Microsoft $MSFT sagte am Donnerstag dass seine gesamten Treibhausgasemissionen im Geschäftsjahr 2025 um 25 % gestiegen sind, angetrieben durch die rasche Expansion seiner Rechenzentrumsinfrastruktur und die Entscheidung, den Kauf bestimmter Arten von Erneuerbare-Energie-Zertifikaten einzustellen.
Der Bruttoausstoß erreichte 34 Millionen Tonnen Kohlendioxidäquivalent für das Jahr; nachdem Kohlenstoffentfernungszertifikate berücksichtigt wurden, sank diese Zahl auf netto 20 Millionen Tonnen, verglichen mit 16 Millionen Tonnen im vorangegangenen Geschäftsjahr.
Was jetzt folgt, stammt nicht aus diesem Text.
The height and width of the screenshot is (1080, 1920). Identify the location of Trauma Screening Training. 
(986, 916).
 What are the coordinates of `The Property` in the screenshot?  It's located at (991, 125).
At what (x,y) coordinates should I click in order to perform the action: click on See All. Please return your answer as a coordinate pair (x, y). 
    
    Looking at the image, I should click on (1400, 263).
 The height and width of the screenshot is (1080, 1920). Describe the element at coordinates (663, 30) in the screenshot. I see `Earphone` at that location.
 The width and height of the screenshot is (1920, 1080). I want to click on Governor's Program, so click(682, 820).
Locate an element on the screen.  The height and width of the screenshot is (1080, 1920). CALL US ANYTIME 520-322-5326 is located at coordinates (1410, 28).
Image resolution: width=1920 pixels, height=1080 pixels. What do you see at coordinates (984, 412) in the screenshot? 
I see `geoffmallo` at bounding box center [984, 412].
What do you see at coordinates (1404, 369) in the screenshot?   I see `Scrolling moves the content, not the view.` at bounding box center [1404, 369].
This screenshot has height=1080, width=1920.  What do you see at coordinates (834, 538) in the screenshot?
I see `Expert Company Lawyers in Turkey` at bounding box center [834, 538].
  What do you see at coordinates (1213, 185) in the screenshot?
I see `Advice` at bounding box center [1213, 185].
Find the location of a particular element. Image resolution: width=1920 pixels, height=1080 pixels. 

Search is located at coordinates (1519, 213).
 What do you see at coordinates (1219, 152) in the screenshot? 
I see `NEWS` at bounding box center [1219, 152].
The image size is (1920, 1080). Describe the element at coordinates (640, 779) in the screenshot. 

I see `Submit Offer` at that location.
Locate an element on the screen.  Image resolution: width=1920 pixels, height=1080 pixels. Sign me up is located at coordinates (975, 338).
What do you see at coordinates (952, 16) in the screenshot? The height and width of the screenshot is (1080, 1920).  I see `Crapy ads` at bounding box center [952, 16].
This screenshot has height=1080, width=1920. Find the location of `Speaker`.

Der gesamte Stromverbrauch von Microsoft stieg im gleichen Zeitraum um 24 %, so GeekWire.
In dem Bericht warnten Microsoft-Präsident Brad Smith und Chief Sustainability Officer Melanie Nakagawa, dass das Tempo der verfügbaren Nachhaltigkeitslösungen nicht mit den Anforderungen der KI-Infrastruktur Schritt gehalten habe, eine Spannung, die sie als sowohl real als auch produktiv beschrieben. Die Erfüllung des vor sechs Jahren gemachten Versprechens, bis 2030 kohlenstoffnegativ zu werden, lässt dem Unternehmen nun vier Jahre Zeit, um den Kurs umzukehren.
Ein Teil des Emissionsanstiegs resultiert aus der Entscheidung von Microsoft im letzten Jahr, den Kauf von ungebündelten, kurzfristigen Erneuerbare-Energie-Zertifikaten einzustellen, eine Maßnahme, bei der das Unternehmen sagte, dass Investitionen auf Initiativen umgelenkt würden, die netto neue saubere Energie in die Stromnetze bringen. Das Unternehmen setzt weiterhin auf einen „Portfolio-Ansatz“, der Kohlendioxidentfernung, kohlenstofffreien Strom, nachhaltige Materialien und Brennstoffe umfasst. "Wir konzentrieren uns weiterhin wirklich auf die Kohlenstoffnegativität bis 2030", sagte Nakagawa.
Scope-2-Emissionen – also solche, die mit zugekauftem Strom zusammenhängen – machten 13 % des gesamten Fußabdrucks von Microsoft aus, gegenüber ungefähr 2 % im Vorjahr, so das Unternehmen, was die zunehmende Rolle der Energiesysteme in der gesamten Lieferkette verdeutlicht.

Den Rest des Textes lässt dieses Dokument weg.